### Requirement 1
In the server-cooling excerpt below, how high can the power dissipated by a processor be today?
### Requirement 2
From the server-cooling excerpt below, copy out word for word the stretch from "The first two" through "within a server?".

** start Page excerpt **

The first two avenues of progress result from the use of increasingly refined technology to create transistors. In the short term, this happened without any significant increase in heat output; but increases in leaked current from transistors (from 90nm technology onwards) and the race for frequency led to the explosion in power dissipated from a processor, which today can be as high as 130W. This sudden change has created a fundamental challenge: just how do you air-cool such components within a server?
The third avenue of progress requires the creation of huge computer processing rooms, where the aim is to install the maximum number of servers in three dimensions with tall server racks comprising row upon row of racks… The objective here is to install the maximum GFlops, or the maximum number of Internet connections, per square meter. The data processing room will be filled to the upper physical limit in terms of the available space, electrical power supply or heat evacuation, whichever is reached first. This new development has created a second challenge: how, and to what point, to maintain air-cooling within the computing room?
Integrating components within servers
Cooling a processor that dissipates 130W demands high-performing heat sinks and fans, and good control of air-flow within the server. The industry has developed the technologies for heat sinks used in servers. This translates into an increase in the number of fins, and the use of materials providing good thermal conductivity (copper). The reduction in the distance between fins and the high air-flow requirement are the two main elements contributing to increased pressure drop in heat sinks, and require the use of more powerful fans. The market for fans has kept pace with these requirements. It is now possible to provide more compact fans (between 160mm and 60mm diameter, or even less) enabling the creation of almost identical air flows by optimizing the shape of the blades and increasing the rotation speed (up to 8,000 turns per minute), and capable of withstanding significant pressure drop.
All that remains is to construct the system, while guaranteeing good air circulation at the places that need it to ensure an optimum thermal environment around each component, and taking into account the heterogeneous structure of local pressure drops. This is achieved by using thermal modeling/fluid dynamics and digital simulation methods. Figure 1 shows an example of the kind of digital simulations used. The temperature fields in a sub-assembly are represented before and after optimization of air output circuits. The red zones (in the left-hand image) represent the hot points, and by adding a deflector, the situation is clearly improved (in the right-hand image).
Figure 1: optimizing a drawer
At the end of the survey, a thermal map of the machine is generated, and this can be used to ensure that the server is functioning correctly, as long as the temperature of the incoming air remains below 30°C (this is a typical value for the air input).
Integrating servers in racks, and the racks in the data center
Once integrated within a rack, the servers no longer need to be modeled to such a high level of detail. All you need to know, to begin with, is the heat output per unit of height and the air-flow required. The heat output per U (where 1U = a 44.45mm unit of standard height in the 19-inch rack system) has significantly increased now that more powerful components are available, and is also helped by higher density integration. It has increased from 200W/Unit to 400W/Unit, and in the near future we are anticipating densities of between 500W/Unit and 1kW/Unit. Because the power dissipated by the server has increased, the power dissipated per rack may exceed 10kW, and require a preparatory modeling stage. The example in Figure 2 shows a simulation describing the integration of 25 servers, each giving out 400W/U, in a rack. A first option for integration involves grouping the drawers into five groups of 5U and separating them by 3U. In the second option, a panel obstructs the inter-server spaces.

** end Page excerpt **
** start Source excerpt **

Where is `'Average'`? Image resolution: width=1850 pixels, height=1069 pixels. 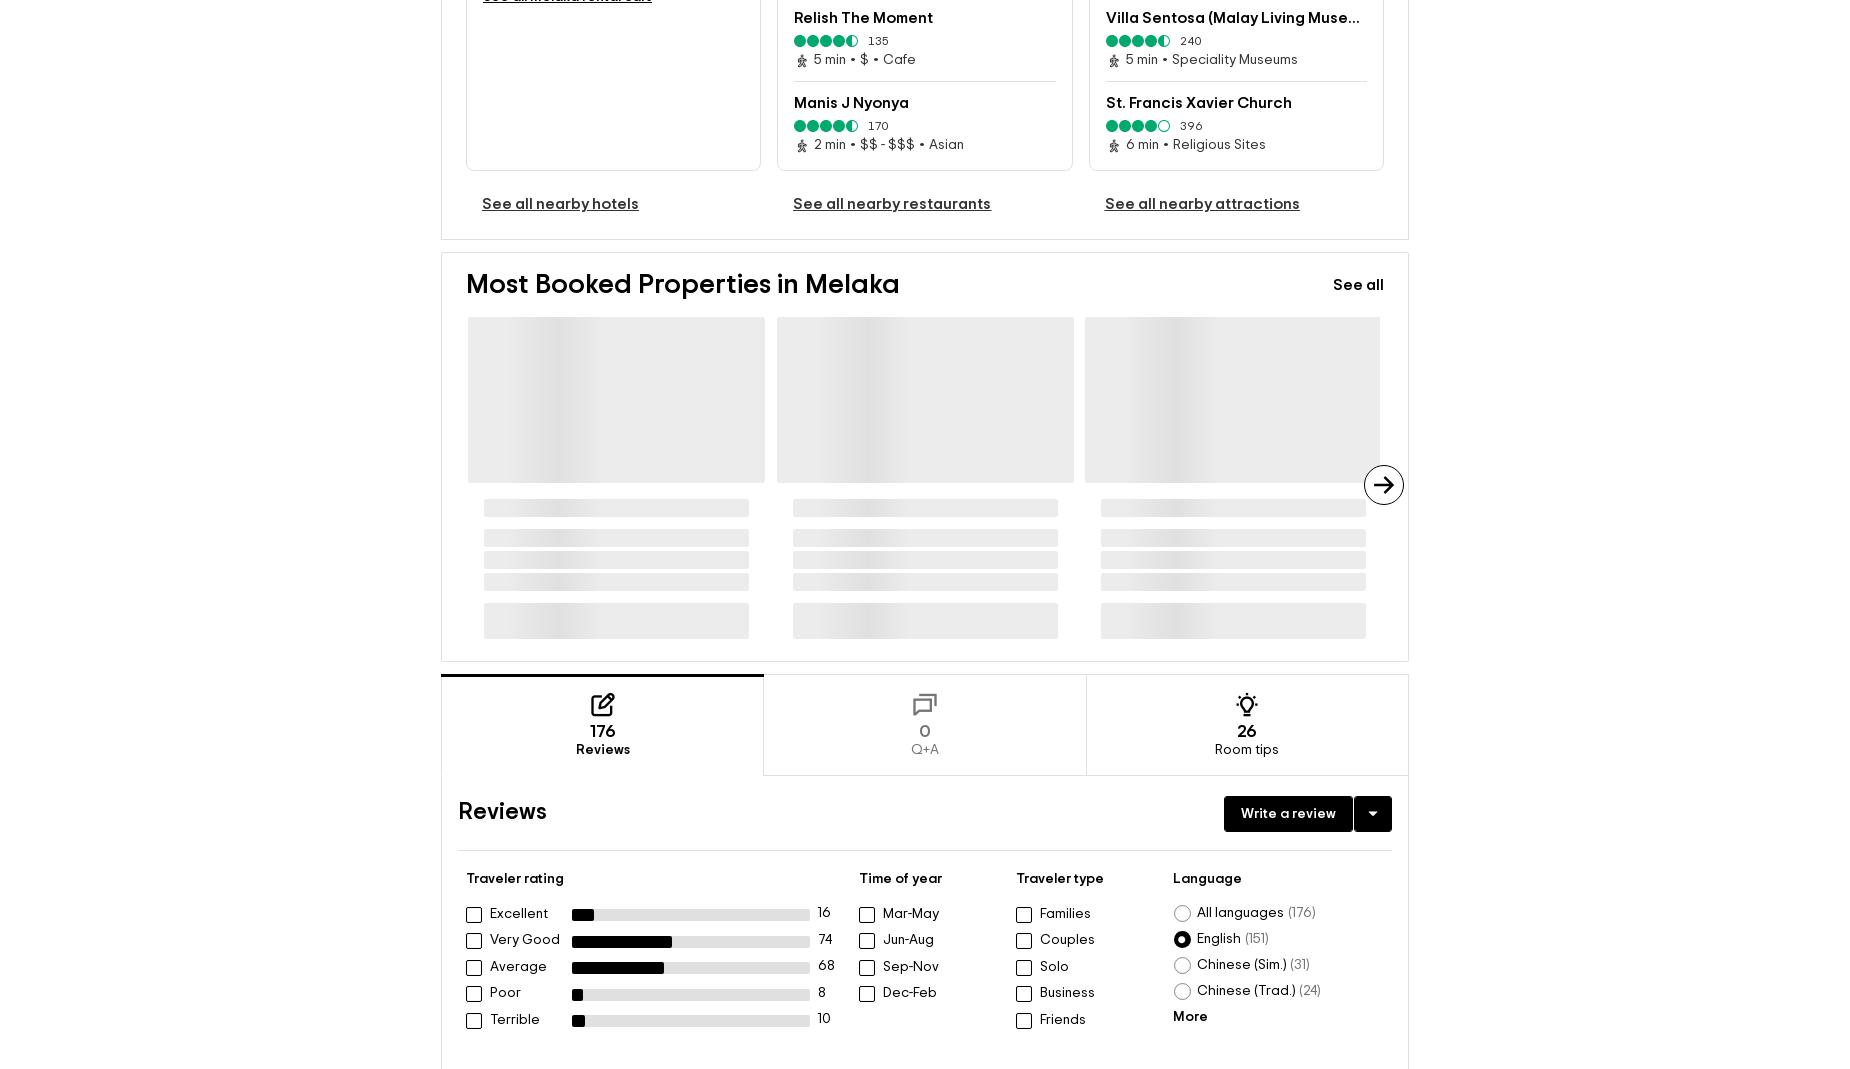 'Average' is located at coordinates (518, 965).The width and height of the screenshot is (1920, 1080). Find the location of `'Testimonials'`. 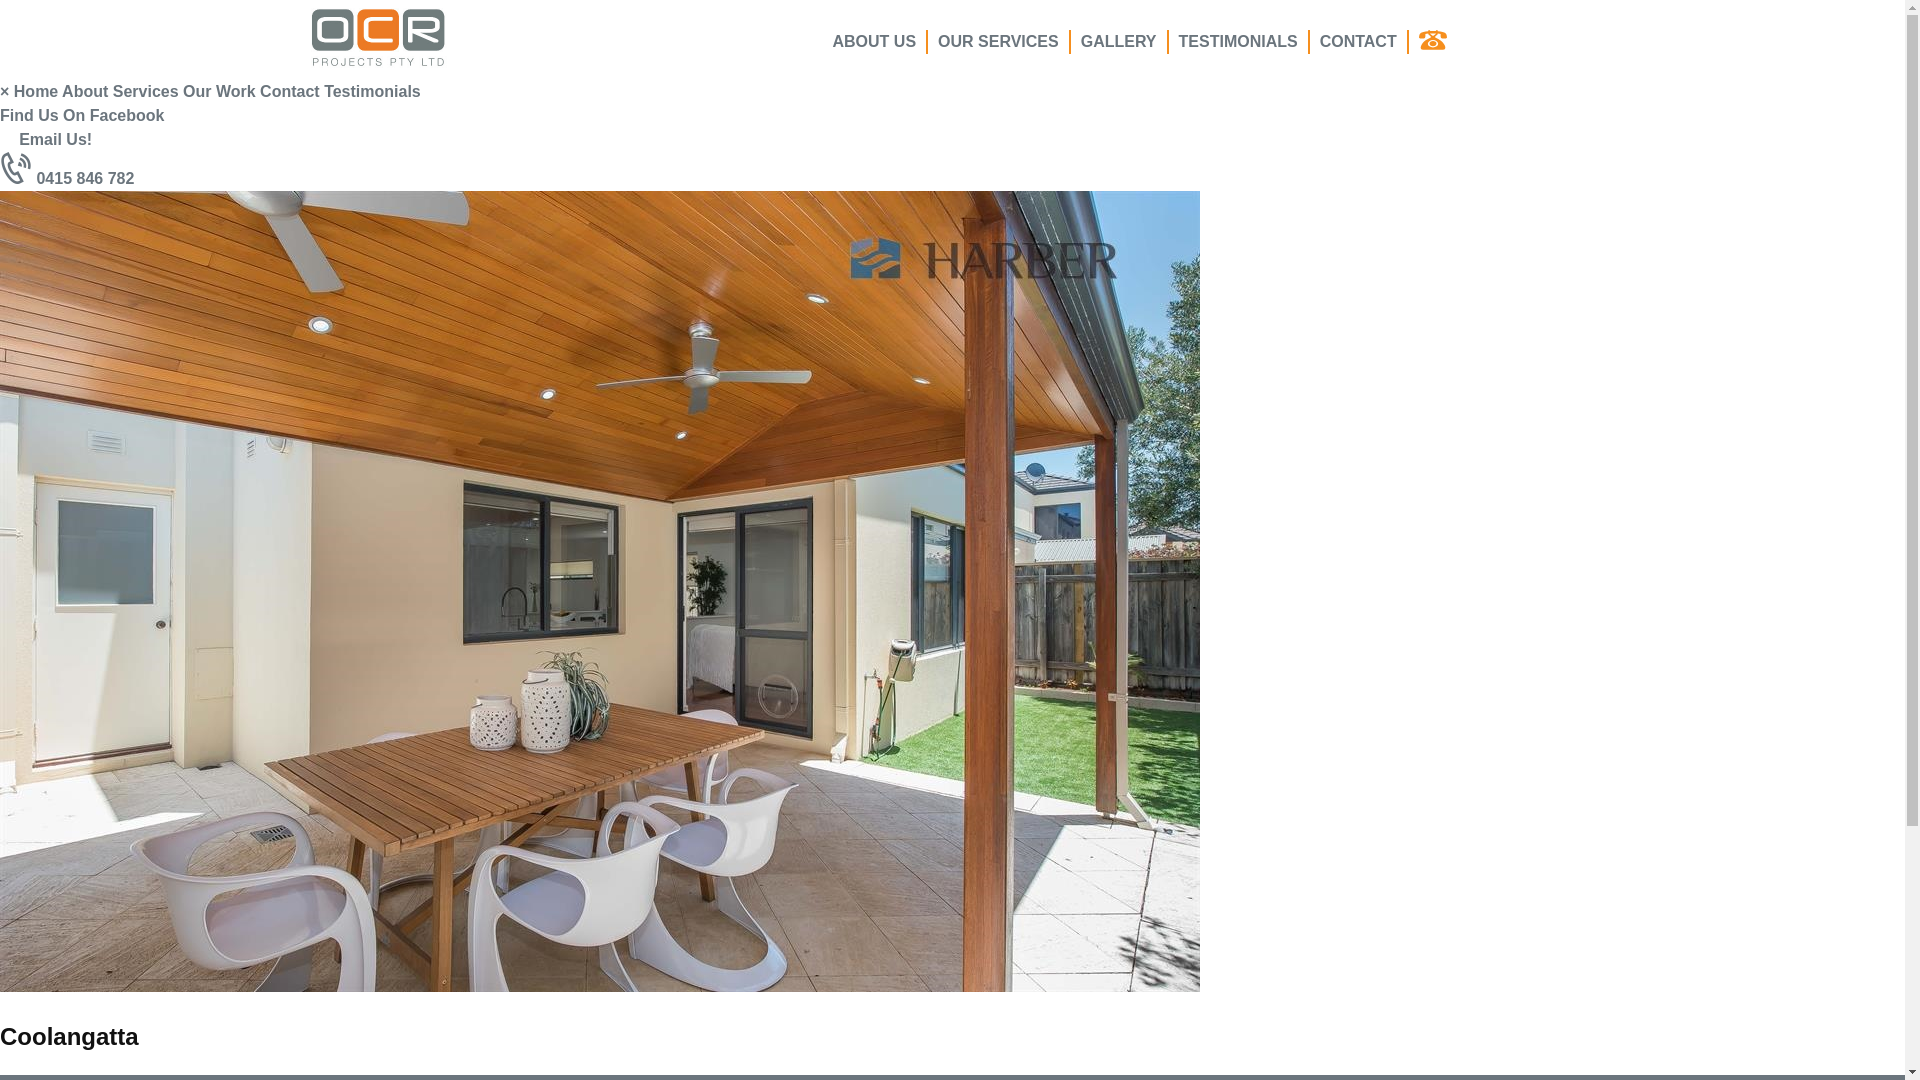

'Testimonials' is located at coordinates (324, 91).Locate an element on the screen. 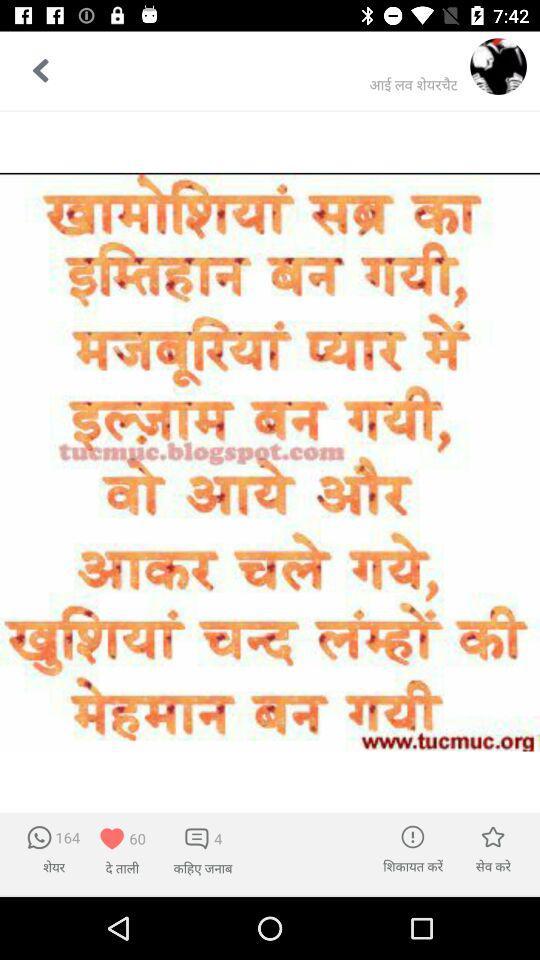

** end Source excerpt **

### Complete response 1
As high as 130W.

### Complete response 2
The first two avenues of progress result from the use of increasingly refined technology to create transistors. In the short term, this happened without any significant increase in heat output; but increases in leaked current from transistors (from 90nm technology onwards) and the race for frequency led to the explosion in power dissipated from a processor, which today can be as high as 130W. This sudden change has created a fundamental challenge: just how do you air-cool such components within a server?